茎呈长圆柱形,多分枝,长短不一,直径3.0cm以上。表面红棕色或黄棕色,老枝灰褐色,具纵裂沟。质坚硬,不易折断,断面皮部薄,黄白色,木部宽广,淡黄色,中心有髓.
【鉴别】
(1) 本品粉末浅棕色或棕黄色。淀粉粒单粒球形或长圆形,直径3~22μm;复粒由2~5分粒组成。石细胞散在或成群,淡黄棕色,呈类长方形、类方形或多角形,直径49~117μm,壁厚2~13μm,层纹明显,纹孔较稀疏。纤维多见,成束或散离,多碎断,直径10~15μm,壁厚2~6μm,木质化。具缘纹孔导管直径40~110μm,多破碎,有的导管中含黄棕色物质。木薄壁细胞多角形,直径10~20μm,壁略增厚。木射线细胞狭长形,细胞壁连珠状增厚.
(2) 取本品粉末少许,进行微量升华,升华物中滴加新制的1%香草醛硫酸溶液2~3滴,滴液变为棕褐色,滴液边缘渐显玫瑰红色.

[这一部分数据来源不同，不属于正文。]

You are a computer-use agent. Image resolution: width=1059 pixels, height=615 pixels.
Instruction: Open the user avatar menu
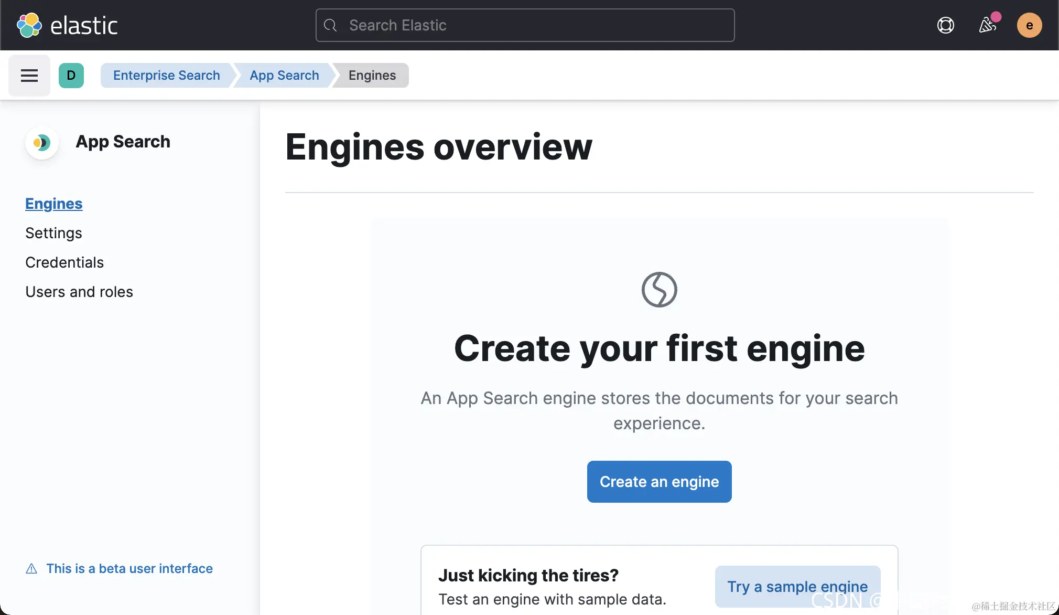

(3)照高效液相色谱法(中国药典2010年版一部 附录VI D)测定.
色谱条件与***适用性试验 以十八烷基硅烷键合硅胶为填充剂;以乙腈-0.1%磷酸(15:85)为流动相;检测波长为288nm。理论板数按花旗松素峰计算应不低于1500;
对照品溶液的制备 称取花旗松素对照品适量,加甲醇制成每1ml含30μg的溶液,即得;
供试品溶液的制备 取本品粉末(过四号筛)约2.5g,称定,置具塞锥形瓶中,加入甲醇50ml,称定重量,浸渍30分钟后,加热回流提取1小时,放冷,再称定重量,用甲醇补足减失的重量,摇匀,滤过,量取续滤液25ml,蒸干,残渣用甲醇溶解并转移至10ml量瓶中,加甲醇至刻度,摇匀,滤过,取续滤液,即得;
测定法 分别精密吸取对照品溶液与供试品溶液各10μl,注入液相色谱仪,测定,即得。供试品色谱中应呈现与对照品色谱峰保留时间相同的色谱峰.
【检查】
水分 照水分测定法(中国药典2010年版一部附录Ⅸ H第二法)测定,不得过15.0%.
总灰分 不得过5.0%(中国药典2010年版一部附录Ⅸ K).
酸不溶性灰分 不得过1.0%(中国药典2010年版一部附录Ⅸ K).
【含量测定】 取本品100g,精密称定,照挥发油测定法(中国药典2010年版一部附录ⅩD甲法)测定.
本品按干燥品计算,含挥发油不得少于0.5%(ml/g)。